TASK PROMPT:
Please restate the data word for word.

== MATERIAL SHOWN ==

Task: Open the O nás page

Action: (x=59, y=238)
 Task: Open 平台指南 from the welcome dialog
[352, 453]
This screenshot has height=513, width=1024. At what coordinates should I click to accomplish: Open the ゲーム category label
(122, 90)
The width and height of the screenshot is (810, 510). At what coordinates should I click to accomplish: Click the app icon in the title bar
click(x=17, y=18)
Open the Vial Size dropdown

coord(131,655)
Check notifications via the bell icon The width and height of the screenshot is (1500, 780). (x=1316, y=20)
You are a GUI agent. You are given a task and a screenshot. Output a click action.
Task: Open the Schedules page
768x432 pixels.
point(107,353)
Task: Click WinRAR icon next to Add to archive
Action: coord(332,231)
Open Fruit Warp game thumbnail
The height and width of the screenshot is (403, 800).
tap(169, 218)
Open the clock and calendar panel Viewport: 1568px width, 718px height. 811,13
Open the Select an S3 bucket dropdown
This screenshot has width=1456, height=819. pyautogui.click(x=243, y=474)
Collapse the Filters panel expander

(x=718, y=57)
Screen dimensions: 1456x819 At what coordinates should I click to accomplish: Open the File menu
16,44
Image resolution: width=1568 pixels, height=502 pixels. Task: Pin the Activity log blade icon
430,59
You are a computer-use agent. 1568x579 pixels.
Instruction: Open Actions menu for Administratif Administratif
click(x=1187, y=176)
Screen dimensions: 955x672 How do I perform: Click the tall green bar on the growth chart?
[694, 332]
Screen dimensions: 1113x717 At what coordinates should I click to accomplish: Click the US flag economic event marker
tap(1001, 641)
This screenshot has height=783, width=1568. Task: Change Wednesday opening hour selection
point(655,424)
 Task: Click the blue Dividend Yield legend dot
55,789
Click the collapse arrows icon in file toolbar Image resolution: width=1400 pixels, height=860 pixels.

===

ANSWER AREA:
Task: Open the O nás page

Action: (x=59, y=238)
 Task: Open 平台指南 from the welcome dialog
[352, 453]
This screenshot has height=513, width=1024. At what coordinates should I click to accomplish: Open the ゲーム category label
(122, 90)
The width and height of the screenshot is (810, 510). At what coordinates should I click to accomplish: Click the app icon in the title bar
click(x=17, y=18)
Open the Vial Size dropdown

coord(131,655)
Check notifications via the bell icon The width and height of the screenshot is (1500, 780). (x=1316, y=20)
You are a GUI agent. You are given a task and a screenshot. Output a click action.
Task: Open the Schedules page
768x432 pixels.
point(107,353)
Task: Click WinRAR icon next to Add to archive
Action: coord(332,231)
Open Fruit Warp game thumbnail
The height and width of the screenshot is (403, 800).
tap(169, 218)
Open the clock and calendar panel Viewport: 1568px width, 718px height. 811,13
Open the Select an S3 bucket dropdown
This screenshot has width=1456, height=819. pyautogui.click(x=243, y=474)
Collapse the Filters panel expander

(x=718, y=57)
Screen dimensions: 1456x819 At what coordinates should I click to accomplish: Open the File menu
16,44
Image resolution: width=1568 pixels, height=502 pixels. Task: Pin the Activity log blade icon
430,59
You are a computer-use agent. 1568x579 pixels.
Instruction: Open Actions menu for Administratif Administratif
click(x=1187, y=176)
Screen dimensions: 955x672 How do I perform: Click the tall green bar on the growth chart?
[694, 332]
Screen dimensions: 1113x717 At what coordinates should I click to accomplish: Click the US flag economic event marker
tap(1001, 641)
This screenshot has height=783, width=1568. Task: Change Wednesday opening hour selection
point(655,424)
 Task: Click the blue Dividend Yield legend dot
55,789
Click the collapse arrows icon in file toolbar Image resolution: width=1400 pixels, height=860 pixels.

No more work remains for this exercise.